Executive compensation at nonprofits is publicly disclosed on Form 990. Anyone can look up what a nonprofit CEO earns through the IRS or services like GiveScope. This level of transparency exceeds what most private companies provide.
How Compensation Is Disclosed
Form 990, the annual tax filing for nonprofits, requires organizations to report compensation of their five highest-paid employees and the 10 highest-paid independent contractors. Schedule J provides additional detail for organizations with highly compensated individuals. This information is public and searchable.
Key compensation components reported on Form 990:
- Base compensation: Salary and wages from the filing organization
- Bonus and incentive pay: Performance-based payments
- Other reportable compensation: Housing allowances, car allowances, club memberships
- Retirement and deferred compensation: 401(k) matches, 457(b) plans, supplemental executive retirement plans (SERPs)
- Nontaxable benefits: Health insurance, life insurance, disability coverage
- Compensation from related organizations: Pay from affiliated entities (common in university and hospital systems)

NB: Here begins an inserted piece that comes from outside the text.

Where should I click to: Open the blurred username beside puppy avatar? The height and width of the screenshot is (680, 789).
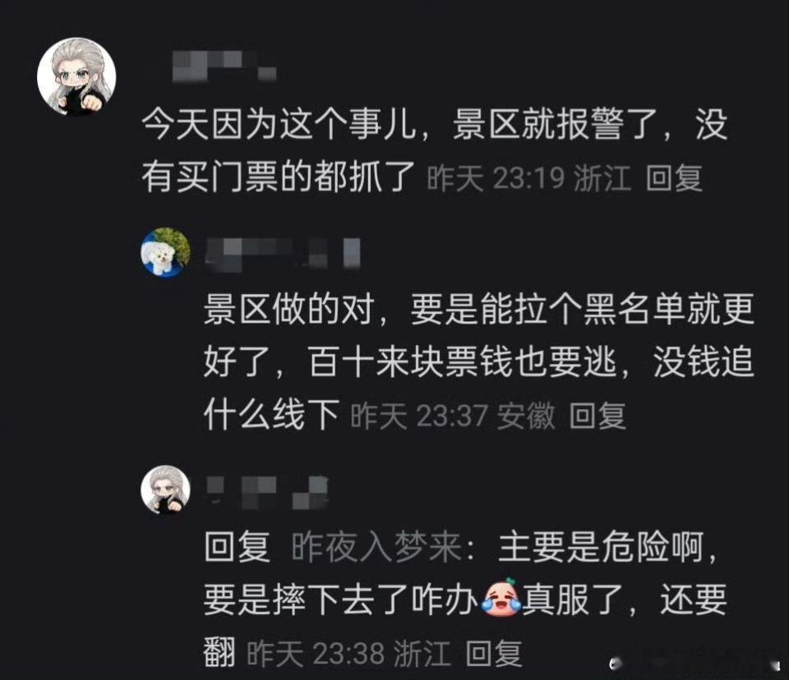point(284,253)
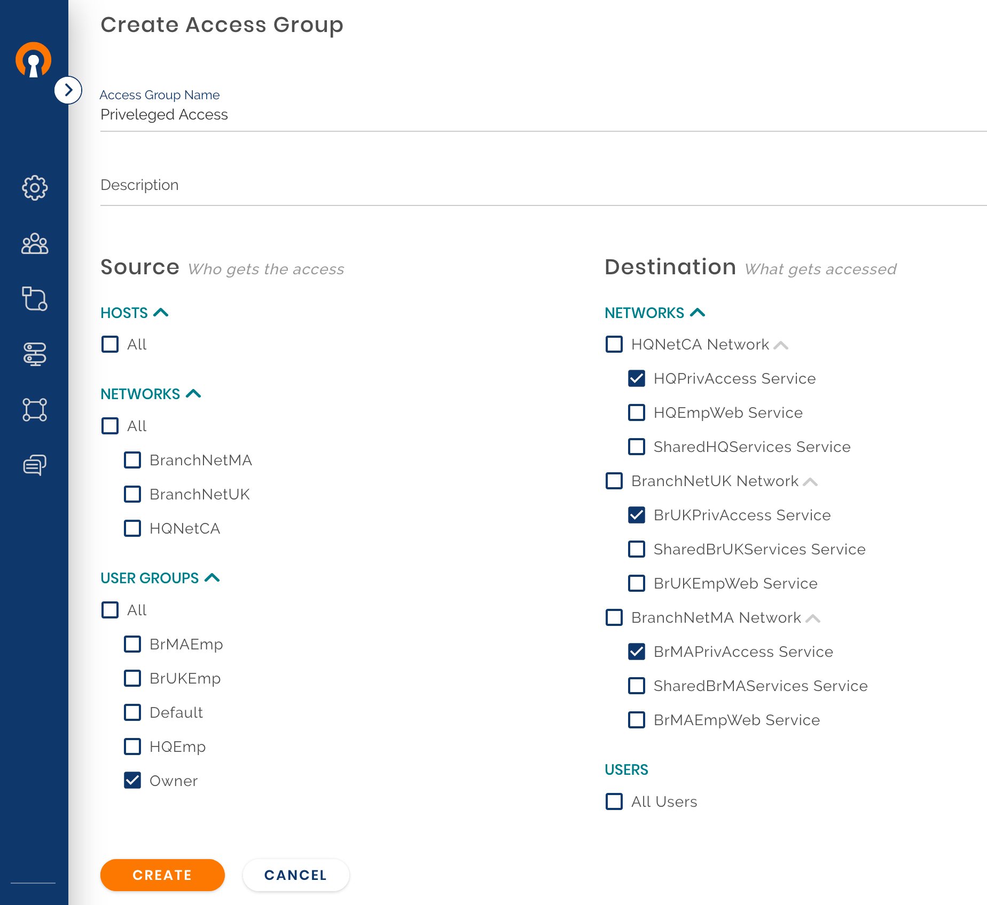Open the servers sidebar icon
This screenshot has width=987, height=905.
(35, 354)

The IRS reviews compensation to ensure it passes the "rebuttable presumption of reasonableness" standard. This requires: (1) approval by an independent board or compensation committee, (2) reliance on comparability data (similar organizations, similar positions), and (3) contemporaneous documentation of the decision. Organizations that follow this process are generally safe from IRS scrutiny, even at high levels.
What Donors Should Know
Rather than fixating on a single salary figure, donors should consider the full picture:
- What is the organization's total budget? A $5M CEO salary at a $20B organization is fundamentally different from a $500K salary at a $2M organization.
- What percentage goes to programs vs. administration? Executive compensation is one component of administrative costs — look at the full picture.

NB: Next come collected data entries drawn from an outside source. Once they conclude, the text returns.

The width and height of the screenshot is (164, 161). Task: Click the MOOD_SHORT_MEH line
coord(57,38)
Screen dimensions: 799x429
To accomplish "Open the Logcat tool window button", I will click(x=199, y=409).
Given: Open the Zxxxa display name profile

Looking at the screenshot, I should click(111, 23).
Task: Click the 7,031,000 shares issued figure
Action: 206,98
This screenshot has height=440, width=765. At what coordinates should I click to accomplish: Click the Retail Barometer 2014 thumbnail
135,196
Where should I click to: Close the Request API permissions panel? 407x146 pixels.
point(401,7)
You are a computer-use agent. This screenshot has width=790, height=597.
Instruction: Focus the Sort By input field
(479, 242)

- Is compensation in line with comparable organizations? Compare health system CEOs to other health system CEOs, not to food bank directors.
- How has the organization performed? Has revenue grown? Have services expanded? Has quality improved? Leadership results matter more than the pay number.
- Is the board independent? Compensation approved by independent directors using comparability data is far more defensible than pay set by insiders.
The answers are all available in Form 990 data — and platforms like GiveScope make this analysis easier than ever. The goal isn't to eliminate high compensation; it's to ensure that every dollar spent on leadership generates value for the communities these organizations serve.